Correlations Between Judgments of Different Image Sets and Variance of Judgments of Different Individuals and of the Same Individual
The different image sets depicted the same individuals.
Table 1 also shows the variance of judgments of the same individual (across different images) and the variance of judgments of different individuals (with judgments averaged across the images of each individual). The only judgment for which the between-individuals variance substantially exceeded the within-individual variance for both female and male faces was attractiveness. For all other judgments, with the exception of judgments of intelligence for male faces, the within-individual variance either was comparable to or exceeded the between-individuals variance. Across these latter seven judgments and across male and female individuals, the within-individual variance (M = 0.57, SD = 0.35) significantly exceeded the between-individuals variance (M = 0.35, SD = 0.12), t(13) = 2.64, p < .02.
Figure 1 shows the variations in judgments of attractiveness, extraversion, and trustworthiness for each individual (see Fig. S3 in the Supplemental Material for results for the remaining judgments). For each trait, the individuals are ordered according to the mean judgment across their five images. There was much less variation for judgments of attractiveness than for judgments of extraversion and trustworthiness. However, even in the case of attractiveness, there are many pairs of individuals for whom rankings reversed depending on the selection of images. It is also the case that the faces used were not perceived as attractive by the participants. The mean ratings for attractiveness were 3.33 and 3.90 for male and female faces, respectively (9-point scale). Thus, the range of possible variation in the image judgments was constrained. Jenkins et al. (2011) found a much larger spread in attractiveness judgments of different images of the same individuals. However, they used images of celebrities, who are more likely to be perceived as attractive on average, and they used more images per individual without constraining differences between images. These factors would be expected to increase the within-individual variance of attractiveness judgments.

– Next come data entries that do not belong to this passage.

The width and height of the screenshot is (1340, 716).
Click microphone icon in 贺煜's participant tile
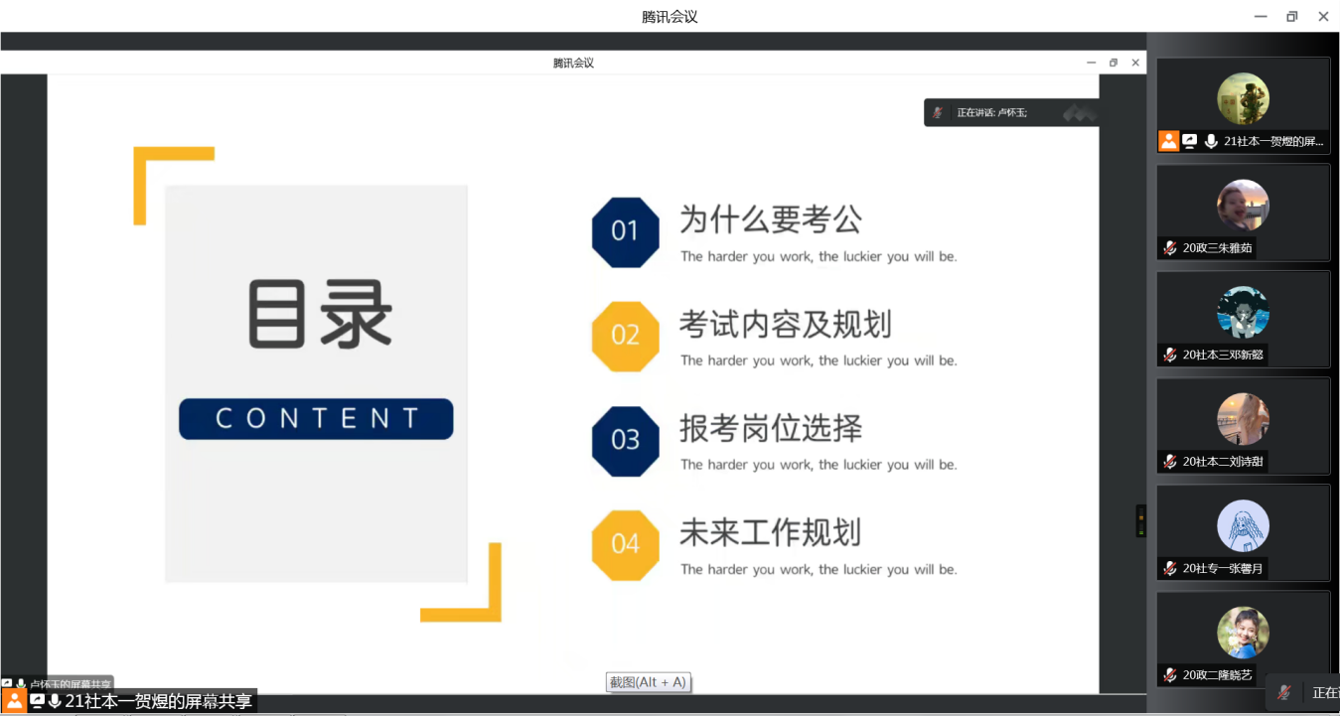[x=1211, y=141]
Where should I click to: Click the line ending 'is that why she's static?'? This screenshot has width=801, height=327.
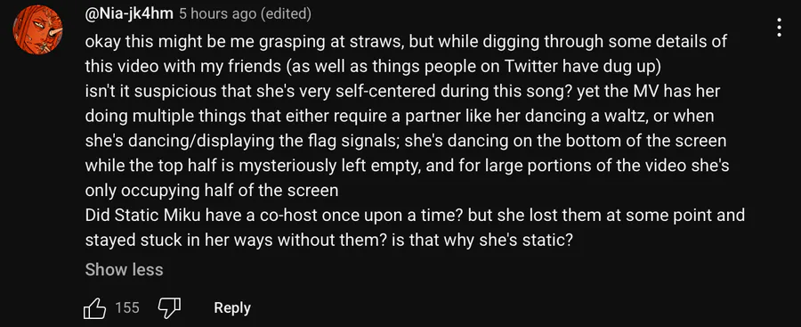[328, 240]
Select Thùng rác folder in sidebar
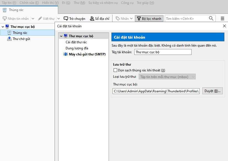This screenshot has height=161, width=228. 20,33
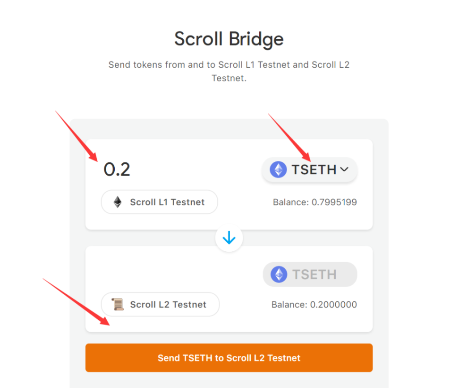Click the disabled destination TSETH token pill
Screen dimensions: 459x388
click(310, 274)
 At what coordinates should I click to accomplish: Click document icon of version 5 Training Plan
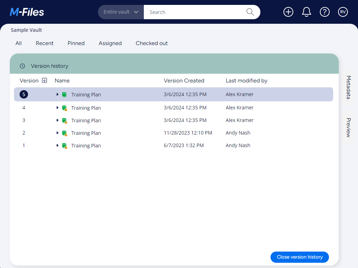point(64,94)
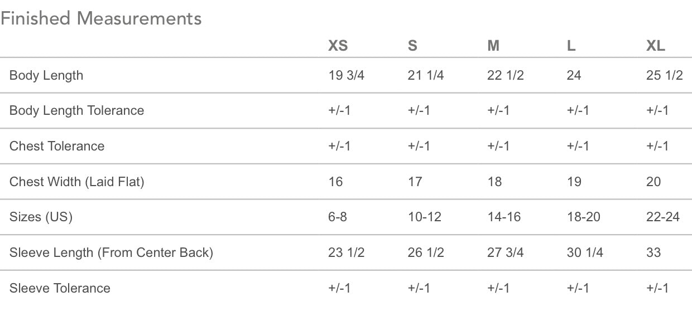Select the Sleeve Length (From Center Back) label
The height and width of the screenshot is (321, 692).
112,252
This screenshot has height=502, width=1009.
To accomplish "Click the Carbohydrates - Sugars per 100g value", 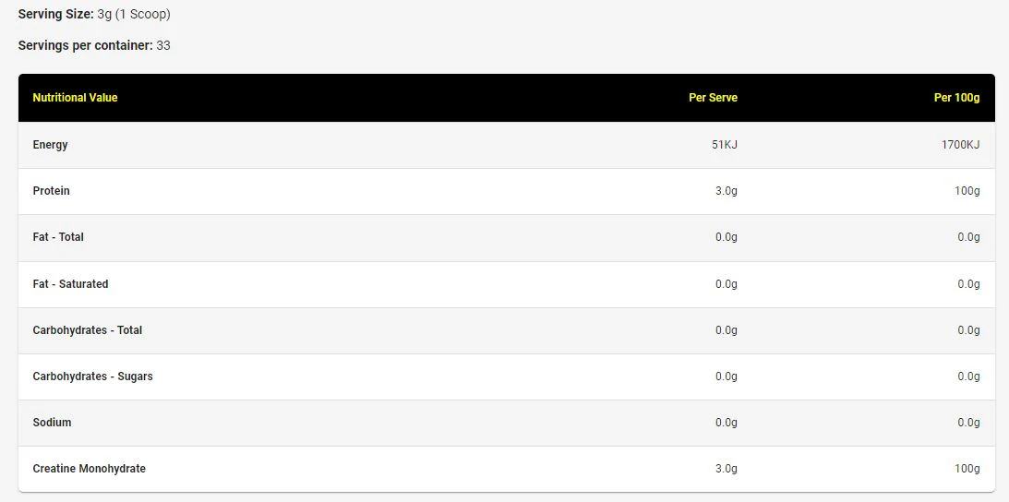I will [x=968, y=377].
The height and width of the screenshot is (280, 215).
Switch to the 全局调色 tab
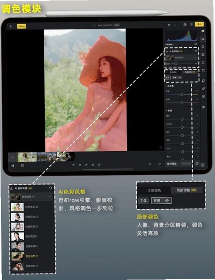[154, 191]
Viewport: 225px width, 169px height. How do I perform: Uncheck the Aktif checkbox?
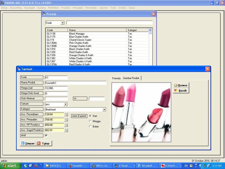[x=46, y=136]
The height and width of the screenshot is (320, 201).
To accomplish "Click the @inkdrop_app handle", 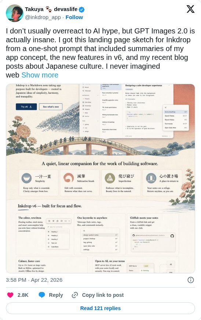I will pyautogui.click(x=43, y=17).
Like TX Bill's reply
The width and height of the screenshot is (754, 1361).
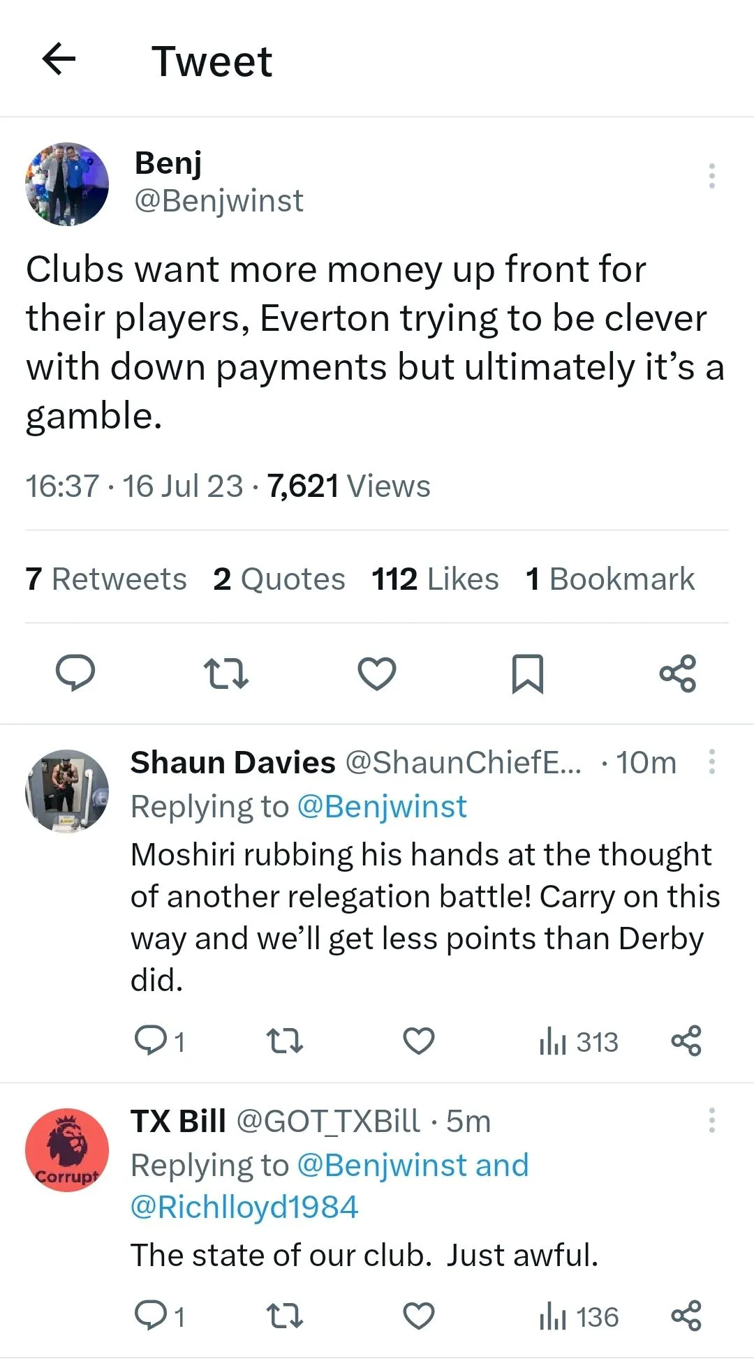coord(419,1316)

Judgments of the 20 individuals in Experiment 1. Each circle represents the average rating of one of the five images of the indicated individual. Individuals are ordered on the x-axes according to their mean judgment across images. Each column of circles represents judgments of different images of the same individual. The graphs show perceived attractiveness of (a) female and (b) male faces, perceived extraversion of (c) female and (d) male faces, and perceived trustworthiness of (e) female and (f) male faces.
As shown in Figure 1, despite the small differences between images, for subjective judgments such as judgments of extraversion and trustworthiness, the within-individual variance is very large. In fact, the relative ranking of any pair of individuals on a given dimension can be reversed depending on the images selected. This is illustrated in Figure 2. Using the average ratings across the five images of each individual, we first identified the “most extraverted looking” and the “least extraverted looking” males and females, as well as the “most trustworthy looking” and the “least trustworthy looking.” Nevertheless, we were able to find images of these individuals for which the “least extraverted” person was rated as more extraverted than the “most extraverted” person, and the “least trustworthy” person was rated as more trustworthy than the “most trustworthy” person.

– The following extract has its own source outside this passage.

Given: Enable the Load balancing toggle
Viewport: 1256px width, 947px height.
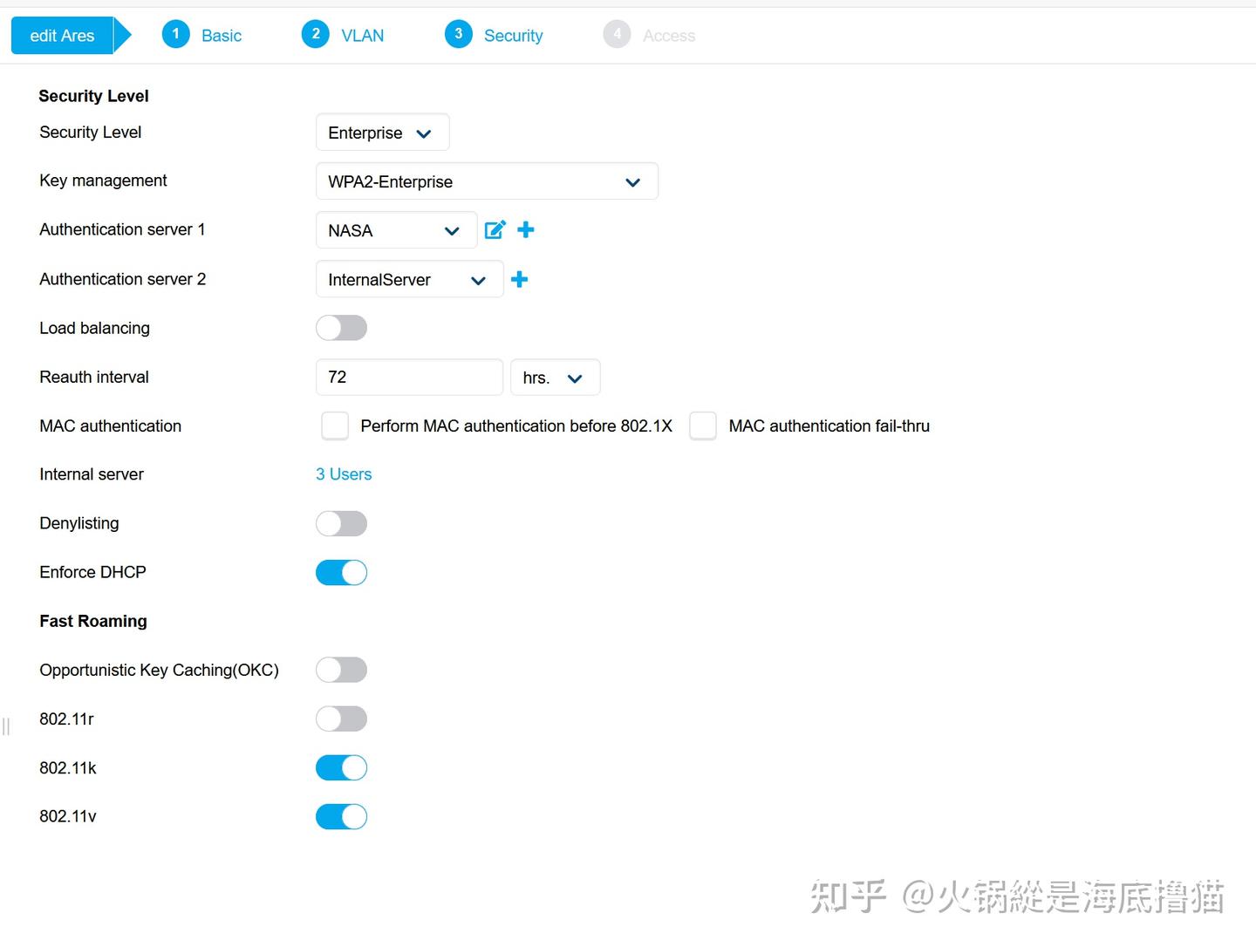Looking at the screenshot, I should coord(341,328).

Pairs of images illustrating reversals of judgments of extraversion and trustworthiness of the same individuals (Experiment 1). For each trait, the male and female individuals with the highest average ratings across five different images (right column) are paired with their counterparts who had the lowest average ratings (left column). For each pair, the top row shows images for which the individual with the highest average rating received a rating higher than the individual with the lowest average rating, and the bottom row shows images of these same individuals for which the relative ratings were reversed.
As can be seen from Figure 2, this reversal of ratings was partly due to the expressive behavior of the individuals. Individuals who were smiling were rated as more extraverted and more trustworthy than those who were not. This pattern is consistent with both intuitions and computational models of impressions of extraversion and trustworthiness (Todorov, Dotsch, Porter, Oosterhof, & Falvello, 2013). However, we note three important points. First, our participants were judging a stable disposition (e.g., extraverted), not a momentary state (e.g., happy). If such dispositions are read from the face, they should not be easily swayed by momentary expressions. Second, expressive behavior is part of the natural variation of the images. As noted in the Method section, our images were sampled irrespective of any expressive behavior. Finally, even when we removed all images with smiling faces from analyses, the interpretation of our general findings did not change.

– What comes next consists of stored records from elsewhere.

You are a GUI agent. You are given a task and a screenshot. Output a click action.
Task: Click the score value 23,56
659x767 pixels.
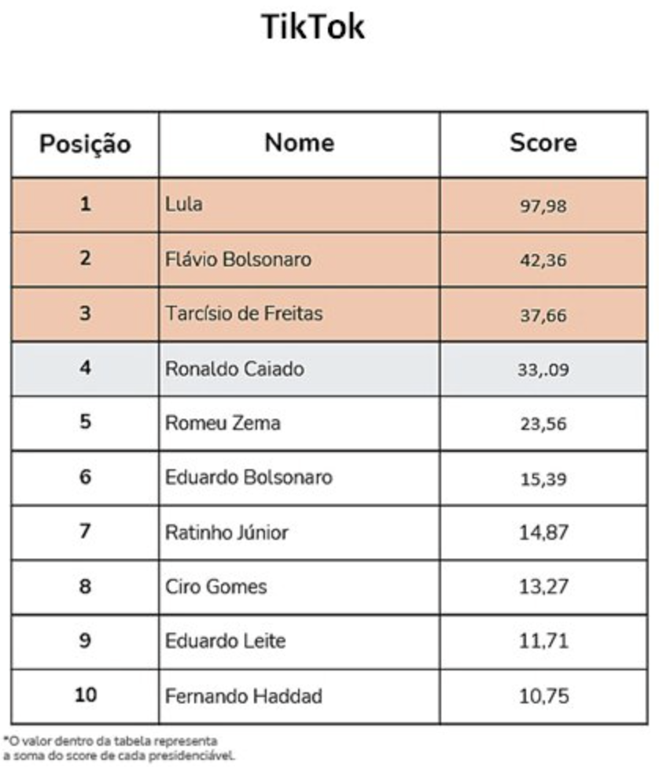click(x=543, y=424)
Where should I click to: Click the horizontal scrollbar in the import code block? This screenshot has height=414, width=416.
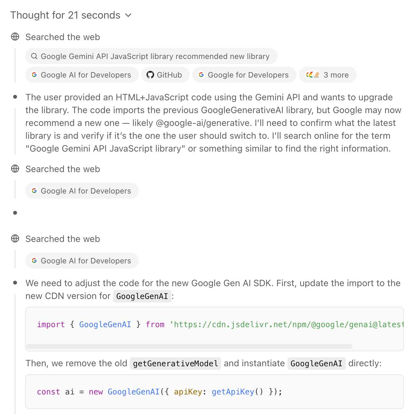click(189, 346)

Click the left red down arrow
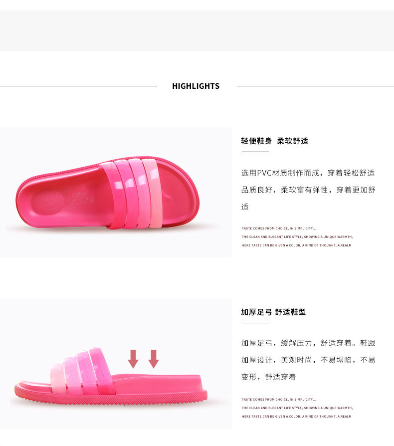click(x=133, y=359)
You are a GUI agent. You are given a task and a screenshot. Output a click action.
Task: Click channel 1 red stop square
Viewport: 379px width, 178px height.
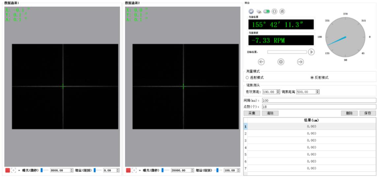tap(8, 170)
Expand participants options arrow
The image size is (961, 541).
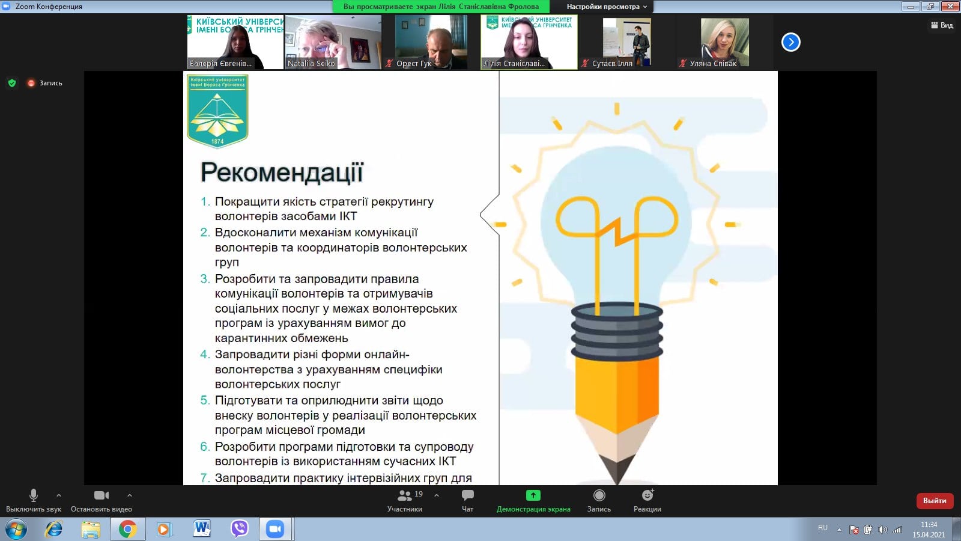437,495
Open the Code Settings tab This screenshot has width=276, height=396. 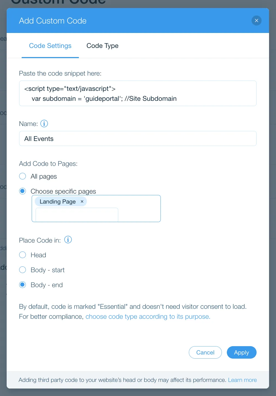[x=50, y=46]
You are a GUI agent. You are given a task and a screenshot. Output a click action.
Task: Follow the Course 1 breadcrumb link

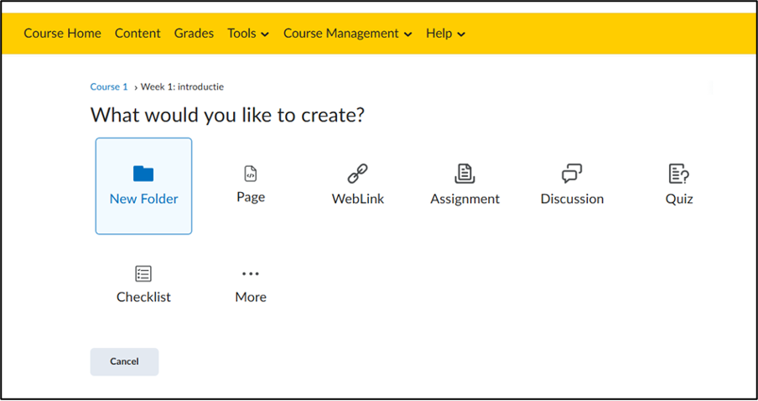pyautogui.click(x=109, y=87)
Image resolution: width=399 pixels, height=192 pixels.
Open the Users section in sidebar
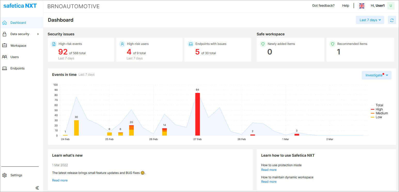pos(14,57)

Indeed, it was easy to find reversals of ratings even among the images that did not show smiling faces (see Fig. 3). Thus, subtle differences in expressions lead to different (and inconsistent) judgments of stable dispositions. Not surprisingly, removing the smiling faces from the image sets reduced the within-individual variance (M = 0.35, SD = 0.17) and increased the between-individuals variance (M = 0.45, SD = 0.16) across the seven social judgments (see Table S3 in the Supplemental Material, which also shows results for the attractiveness judgments). As a result, the former did not exceed the latter. The difference between the two types of variance was not significant, t(13) = 1.61, p = .13. Thus, although open-smiling behavior contributed to the within-individual variance, it did not account for all of this variance. Moreover, such expressive behavior is part of the natural variation in the images.

Pairs of images illustrating reversals of judgments of extraversion and trustworthiness of the same individuals after faces showing open smiles were excluded (Experiment 1). For each pair, the top row shows images for which the individual on the right received a rating higher than the individual on the left, and the bottom row shows images of these same individuals for which the relative ratings were reversed.
Experiment 2
Experiment 2 tested whether different images of the same individual would be consistently favored in different contexts. Participants were provided with face images and asked to select the image that fit a particular context (e.g., online dating) best. To the extent that the particular image of an individual matters for such choices, the various images of a given individual should not be equally likely to be chosen. Moreover, to the extent that the context matters, preferences for images should shift as a function of context. Finally, these context-dependent preferences should be predicted by judgments of the images (Experiment 1). As we have argued elsewhere (Todorov et al., 2011), the decision context makes specific attributes important, and inferences of these attributes based on faces predict decisions.
Method
Participants
One hundred ten Princeton University students (53 females, 57 males; mean age = 19.58 years, SD = 1.22 years) participated for partial course credit or payment.
Procedure
We used the same face stimuli as in Experiment 1. Participants were randomly assigned to one of five scenarios (22 participants per scenario) before they viewed the photographs. The following five scenarios were used: applying for a high-salary consulting position and selecting a photo for a resume, uploading a photo to an online-dating Web site, uploading a new Facebook photo, running for the office of town mayor and selecting a photo for campaign posters, and auditioning for the role of the villain in an upcoming film and selecting a photo for the application. On each trial, participants simultaneously viewed five photographs of a given individual, side by side, and were asked to imagine that they were the individual and to select the photo that best fit the scenario they had been given. All participants saw the same 20 individuals. The order in which the target individuals were presented and the positions of the photos on a given trial were randomized.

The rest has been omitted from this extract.